昨日は、「水の怪物」と呼ばれ金メダル23個という神業 (?!)を成し遂げたアメリカのフェルペス選手が、北京とロンドンオリンピックで圧勝した後に目標を失い、一時期は自殺も考えた時期から、どうやってその「逆境」を乗り越えることができたのかという彼のストーリーを紹介しました。
記事はこちら⇨フェルペス選手はどうやって逆境を乗り越えることができたのか?
高校野球を見ていても、一回戦で圧倒的な勝利を収めたチームが二回戦では気持ちが緩んだのか、同じチームとは思えない位ぼろ負けをすることがあります。
最初は、純粋に上手くなりたいと思い、練習し、挑戦することを楽しんでいた選手たちが、予選で上手くいったり、新記録を作ったりすると、期待に応えないといけないプレッシャー、または、プライドや誰かを打ち負かしたいなどの気持ちがむくむくと沸き起こってきて、彼らの調子を狂わせる。。

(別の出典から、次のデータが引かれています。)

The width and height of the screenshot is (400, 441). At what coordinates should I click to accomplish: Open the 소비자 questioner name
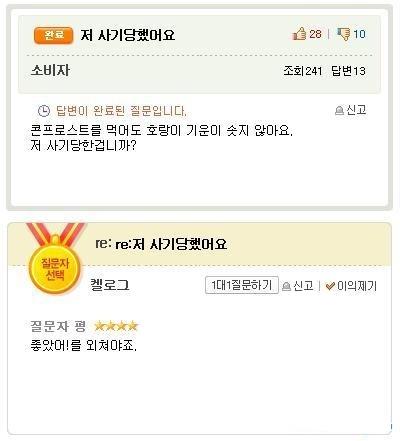tap(50, 70)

。
スポーツではそんな様子をとても分かりやすく目の当たりにします。
では、そんな時に「人の力を弱める考え方」、または「人の力を強める考え方」とはどういうものなのでしょうか?
デンマーク王室から称号を授与されたデービッド・ホーキンス博士は、著書『パワーかフォースか』の中で、キネシオロジー(筋肉反射を利用したテスト)を使って、どんな考え方(意識のレベル)が私たちに力となるのか、をスポーツや芸術、政治などいろいろな分野で実験し、その結果を紹介してくれています。
例えば、実力のある選手に、相手を打ち負かすことや有名になること、たくさんのお金を稼ぐという願望を頭に思い描いてもらうと、その鍛えられた筋肉は、私たちが軽く押すだけでも下がってしまう位弱い反応をする、そうです。
では、「一番になること」はどうでしょうか?
「一番になること」という目標も弱い反応しかくれず、「一番になること」や相手を打ち負かすことは、ある時期には力になるようにな見えるものの、本当の力にはならず、必ず限界を迎えるそうです。
ゴルフチャンピオンのタイガーウッズは、対戦相手がパッドを打つ時にでも、「このボールが入りますように」と心の中で祈っている、と言われています。
彼は、自分自身のために、そういう意識のあり方の方が効果的だということを体験しているのでしょう。
では、逆に、力を与えてくれる考え方とはどういうものでしょうか?
愛する人に捧げること
自分が出来る限りのベストを尽くすこと
最高の努力をできる機会を持てることを喜ぶこと
チームを勝たせること
周りの人たちに希望や勇気を与えるため
等、だそうです。
今朝方、接戦の上で銅メダルを勝ち取った卓球女子チームは、まさに自分よりも「チームを勝たせる」というあり方が力になっていたように見えました。
オリンピックの決勝レベルになると、身体の大きさが圧倒的に有利になる一部の競技を除いて、身体能力の「差」はごく僅かで、身体能力や技術がある段階に達成すると、その先の能力を決めるのは「意識のレベル」だと言われています。
深海ダイバーとして世界一の記録を持ち、映画『グランブルー』で映画化されているフランス人のジャック・マイヨールという人がいますが、彼が潜っている時の意識というのは、瞑想をしている時と同じような意識の状態だそうです。
その瞑想のような意識の状態の中で、生理的な「変性状態」が起き、肉体の通常の限界を越えることが可能になる。。。
マイヨールの友人も彼と同じ深さに挑戦しますが、肉体の限界を超えるのに必要な意識のレベルに達していなかったために死んでしまいます。
マイヨールにとって、潜ることは、
個人的な記録への挑戦から、人類にとっての「未知の世界への挑戦」となり、
その目的は、「人間の潜在能力や偉大さを示すこと」になる。
ホーキンス博士は言います。
究極的に力をくれる考え方とは、
『自分の力は人間の能力を表す人類すべてのものである』というもの。
ちなみに、彼の映画を観ると、観る人は彼が潜水中に体験しているのと同じような変性状態になり、至福の状態で映画館を出てくるのだそうです。
武道の世界では、「動機」と「原理」が究極的に重要である、と言われています。
そういう意味では、私たちがスポーツ選手のプレーに感動し、讃えるのは、こうしたより高い原理に自らを捧げ、弱気になる自分も含め、個人的な欲望やエゴに打ち勝ったことを、彼らの内に直感的に感じ取るからなのかも知れませんね。